Ethereum co-founder Vitalik Buterin said indistinguishability obfuscation (iO) could eventually act as a “trustless trusted third party,” but current implementations are far too slow for real-world use.

In the first entry of a technical series on obfuscation, Buterin described the concept as one of cryptography’s most powerful ideas, while emphasizing that it remains far from practical deployment.

Obfuscation converts a program into an encrypted form that continues to run and produce the same outputs while concealing its internal logic. Its ideal version—indistinguishability obfuscation—ensures that two programs performing the same function cannot be distinguished once obfuscated. In simple terms, it hides the code rather than the data.

Buterin argues this capability could replace trusted intermediaries with a cryptographic alternative that behaves like a neutral third party without requiring trust.

Paired with blockchain technology, obfuscation could enable use cases such as private, collusion-resistant voting systems with minimal reliance on centralized authorities. However, a key limitation remains: obfuscated programs cannot prevent copying, making them unsuitable for managing stateful assets like funds or account balances—tasks that blockchains are designed to handle.

Developing secure obfuscation has proven extremely difficult. A perfect version was shown to be impossible in 2001, leading researchers to focus on the weaker iO model. Progress over the past two decades has been uneven, though recent advances suggest iO may now be achievable under realistic security assumptions.

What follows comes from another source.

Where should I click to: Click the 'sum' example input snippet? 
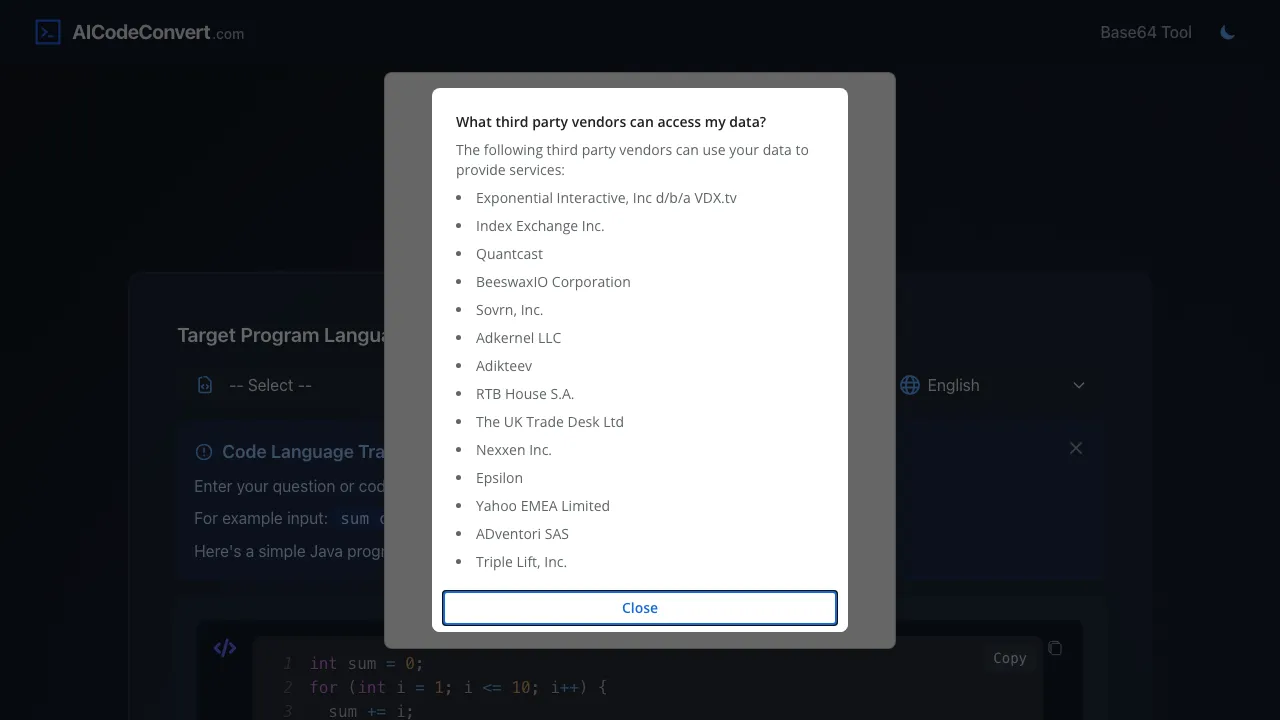pos(355,518)
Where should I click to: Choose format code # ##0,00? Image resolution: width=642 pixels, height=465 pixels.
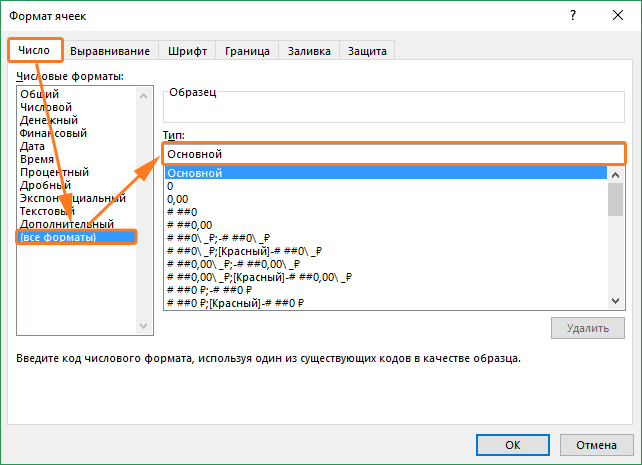click(x=190, y=225)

The main drawback is performance. Buterin described current runtimes as “galactic”—theoretically efficient but impractically slow in execution.

He compared the technology’s current stage to zero-knowledge proofs (SNARKs) around 2010, before years of optimization turned them into a core part of Ethereum’s scaling stack. The implication is that obfuscation could follow a similar path from theory to real-world application, even if it remains prohibitively expensive today.

While privacy-focused cryptocurrencies like Monero already conceal transaction details on-chain, Buterin noted that they address a different problem. Monero hides transaction data—such as sender, receiver, and amounts—using tools like ring signatures and stealth addresses.

Obfuscation, by contrast, hides the program logic itself rather than the data it processes. While transaction privacy has been live for years, true program obfuscation has yet to reach production, underscoring the gap researchers are still working to close.

Although still a research milestone rather than a deployable solution, Buterin positions obfuscation as a key pillar of crypto’s long-term future—and potentially its most important unrealized breakthrough.